If you are calling Richard Feynman "profoundly unwise" and "endlessly futile", you might need to do a bit more reflection on the grounding for your opinion.

jszymborski|1 year ago

Surely it can be true that a profoundly wise and consistently effective person holds a belief or utters a phrase that is profoundly unwise and endlessly futile.

JKCalhoun|1 year ago

Feynman has a comment in one of his two autobiographies where he describes an argument with an artist friend — about, I think, the beauty of a rose. His friend believed that "dissecting" the rose, breaking it down to its biological components chemical processes, took away from the beauty of the rose.

Feynman disagreed — couldn't understand how knowing more about the thing could possibly take away from it.

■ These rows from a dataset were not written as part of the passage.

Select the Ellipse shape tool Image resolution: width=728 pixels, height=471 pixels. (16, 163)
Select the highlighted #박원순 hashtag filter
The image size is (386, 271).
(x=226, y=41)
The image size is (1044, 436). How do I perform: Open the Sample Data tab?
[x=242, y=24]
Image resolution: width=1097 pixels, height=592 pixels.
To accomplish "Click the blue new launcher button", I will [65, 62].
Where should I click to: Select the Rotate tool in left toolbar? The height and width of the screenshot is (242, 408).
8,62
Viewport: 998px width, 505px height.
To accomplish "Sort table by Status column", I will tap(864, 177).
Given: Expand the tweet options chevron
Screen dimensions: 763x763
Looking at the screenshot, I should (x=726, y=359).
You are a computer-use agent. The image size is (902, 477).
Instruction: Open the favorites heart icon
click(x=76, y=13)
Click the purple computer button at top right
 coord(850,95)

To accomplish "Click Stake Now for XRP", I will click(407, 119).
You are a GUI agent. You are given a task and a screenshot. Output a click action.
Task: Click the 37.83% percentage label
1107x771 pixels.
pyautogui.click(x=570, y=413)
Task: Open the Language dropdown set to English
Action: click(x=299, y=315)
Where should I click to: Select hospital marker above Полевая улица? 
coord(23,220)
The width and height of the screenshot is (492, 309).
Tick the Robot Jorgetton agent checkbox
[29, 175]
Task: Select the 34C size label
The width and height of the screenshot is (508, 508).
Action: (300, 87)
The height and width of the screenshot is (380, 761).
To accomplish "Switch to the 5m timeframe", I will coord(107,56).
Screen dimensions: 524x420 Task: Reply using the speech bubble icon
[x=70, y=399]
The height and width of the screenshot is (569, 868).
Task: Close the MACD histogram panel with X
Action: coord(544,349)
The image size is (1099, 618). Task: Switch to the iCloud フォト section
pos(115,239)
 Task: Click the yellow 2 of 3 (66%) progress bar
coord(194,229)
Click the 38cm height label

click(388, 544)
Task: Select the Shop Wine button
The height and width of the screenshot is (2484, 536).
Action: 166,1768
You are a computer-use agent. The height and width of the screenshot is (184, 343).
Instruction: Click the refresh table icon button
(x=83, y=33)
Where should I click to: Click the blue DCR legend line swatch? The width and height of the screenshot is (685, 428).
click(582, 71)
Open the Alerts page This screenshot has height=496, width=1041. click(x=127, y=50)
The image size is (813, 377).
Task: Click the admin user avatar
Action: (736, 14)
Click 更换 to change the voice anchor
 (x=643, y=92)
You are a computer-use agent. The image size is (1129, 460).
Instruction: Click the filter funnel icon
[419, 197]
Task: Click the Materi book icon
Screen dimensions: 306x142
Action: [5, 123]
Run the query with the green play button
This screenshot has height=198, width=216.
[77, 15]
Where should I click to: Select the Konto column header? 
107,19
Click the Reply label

It was the one thing I read from him where I disagreed with him. It seems strange to me he didn't see naivety, wonder as things someone might cherish. Those are things that you are in danger of losing when you come to know too much.

I'm probably belaboring my point, but I remember when I was in my 20's pointing out to my girlfriend at the time some of the more well known constellations in the night sky. They were not well know to her. I'd try to point to a star, point to another — "There, that's Scorpio. You can see the one reddish star, Aldebaran in the center..."

No, she could not see it. Christ, like Orion, I can't look up at the night sky in winter and not see it. What does she see in the sky at night?

Oh, that's right, an amazing jumble of mysterious points of light — like I used to as a young boy.

Funny when I later came across "When I Heard the Learn’d Astronomer".